In particular, Wisconsin has asked the court to review a lower court decision striking down its newly enacted abortion regulations.

Both Whole Woman's Health and Schimel give the high court the opportunity “to refine and explain the ‘undue burden' standard that it announced in [ Planned Parenthood of Se. Pa. v. Casey, 505 U.S. 833 (1992)] and provide more and better guidance to the lower courts in how to evaluate state abortion laws that are designed and intended to protect maternal health,” Denise Burke, of the anti-abortion group Americans United for Life, Washington, told Bloomberg BNA in a June 15 e-mail.

Under the undue burden standard, a state regulation that has “the purpose or effect of placing a substantial obstacle in the path of a woman seeking an abortion of a nonviable fetus” is invalid, the court said in Casey.

Similar Law, Different Result

Kelli Garcia of the pro-abortion National Women's Law Center, Washington, agreed.

Whole Woman's Health is the first time the high court has considered the “undue burden” standard since the court's 2007's decision in Gonzales v. Carhart, 550 U.S. 124 (2007), which applied the standard to uphold a federal ban on a partial-birth abortion, she told Bloomberg BNA June 16. Schimel could provide the justices with another opportunity to clarify that standard, if the justices can't agree this term, she said.

Both cases deal with so-called admitting privileges requirements, requiring abortion doctors to get admitting privileges at nearby hospitals.

The states say the laws are intended to increase the safety of abortion, but challengers say its a thinly-veiled attempt to limited access to abortion.

While the laws are substantially similar, the U.S. Courts of Appeals for the Fifth and Seventh circuits came to different conclusions about their validity.

In Whole Woman's Health v. Cole, 790 F.3d 563 (5th Cir. 2015), the Fifth Circuit upheld the law generally as a permissible health and safety regulation. The court did, however, prohibit its application as to specific clinics.

But in Planned Parenthood of Wis., Inc. v. Schimel, 806 F.3d 908 (7th Cir. 2015), the Seventh Circuit struck down the law as it applied to everyone in the state.

By limiting the admitting privileges requirement to “a medical procedure—abortion—that rarely produces a medical emergency,” the proponents of the Wisconsin law “reveal their true objectives”—namely, restricting access to abortion, the Seventh Circuit said.

Apples and Oranges

But Burke noted that there are differences between the two cases.

In addition to the admitting privileges requirement, Whole Woman's Health also involves a regulation requiring abortion clinics to comply with the same standards as outpatient surgical centers, known as “ambulatory surgical centers,” Burke said.

“So, comparing these cases is a lot like comparing apples and oranges,” she said.

Still, she acknowledged that Schimel could still provide clarity in a now-cloudy area of the law if the justices can't do it in Whole Woman's Health.
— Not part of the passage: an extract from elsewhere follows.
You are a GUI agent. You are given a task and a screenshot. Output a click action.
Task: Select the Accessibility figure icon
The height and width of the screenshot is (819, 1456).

With the current term set to end on June 27, the justices likely already know how they will come out in Whole Woman's Health.
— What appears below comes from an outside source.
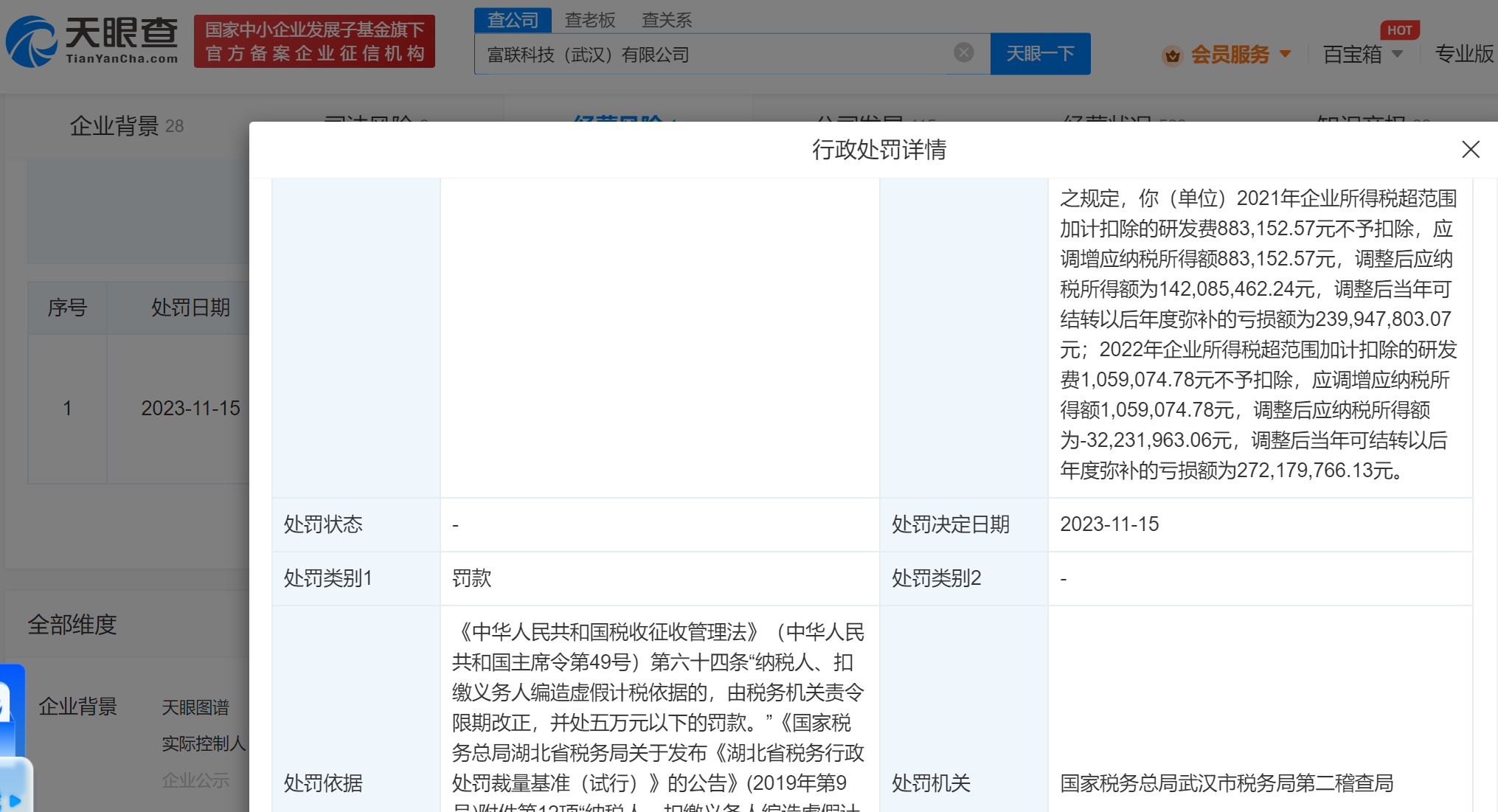Click the red 官方备案企业征信机构 banner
If the justices are deadlocked, they could decide to hold that case over until they are up to full strength. Or they could issue a 4–4 decision in Whole Woman's Health and grant the Schimel petition.

The justices are set to consider whether to take up Schimel at their private conference on June 23.

Bloomberg Philanthropies provides financial support for Planned Parenthood.